By Christopher Robinson

They are haunting reminders of a bygone era that creak, howl and bend in the arid dusty wind. Subtly hinting at legendary stories of the past, they offer distant glimpses into the hardships and dreams of the dead that never cease to stir our collective imagination.

They're the ghost towns of the American west and though they fade, rust and decay in an unrelenting sun, they remain nevertheless in various forms of existence. The spirits of their former inhabitants are often imagined to reside there alongside the few living souls who choose to call them their home while the remnants and relics of their humble structures hang on just long enough to tell their heartbreaking and unbelievable tales.

Most of these ghost towns originated as gold mining towns when miners migrated to various destinations in hope of striking it rich after ‘gold fever’ spread in the wake of gold strikes in places like Sutter’s Mill, California and the Black Hills of South Dakota.

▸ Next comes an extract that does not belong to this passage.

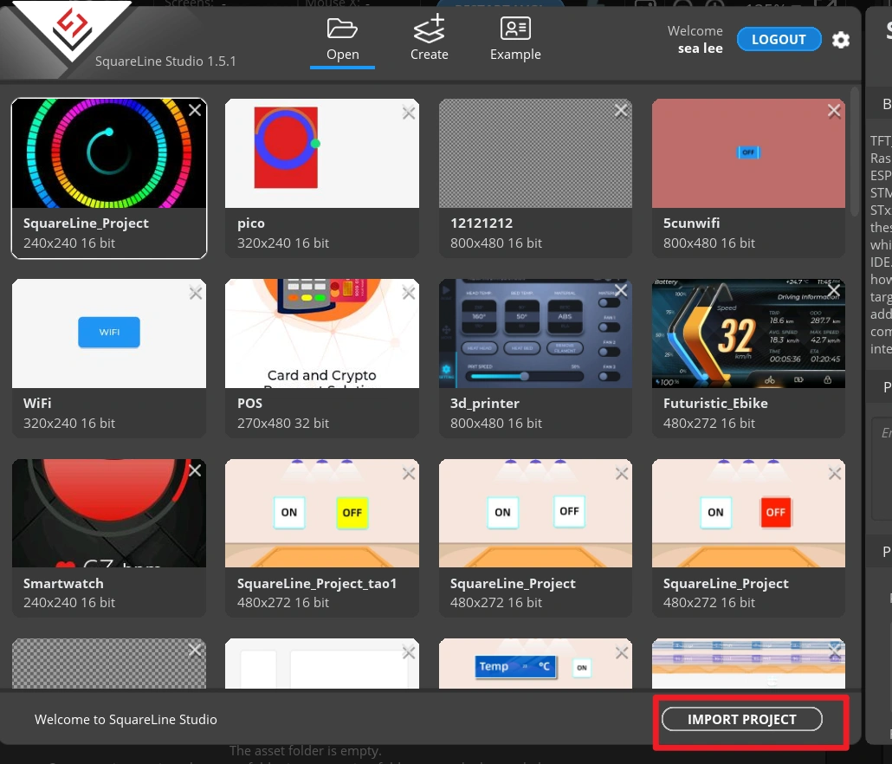Remove the WiFi project with X
Image resolution: width=892 pixels, height=764 pixels.
click(196, 294)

Many towns were situated near streams where gold was panned for until it went to “hard rock”, meaning ore had been mined.

If the vein “pinched out”, that meant no more ore could be dug, and the townspeople emigrated once again. Often complete hillsides were depleted and decimated, leaving behind empty carcasses of desolate streets and small ramshackle buildings with their unpainted false front rooftops slowly fading gray.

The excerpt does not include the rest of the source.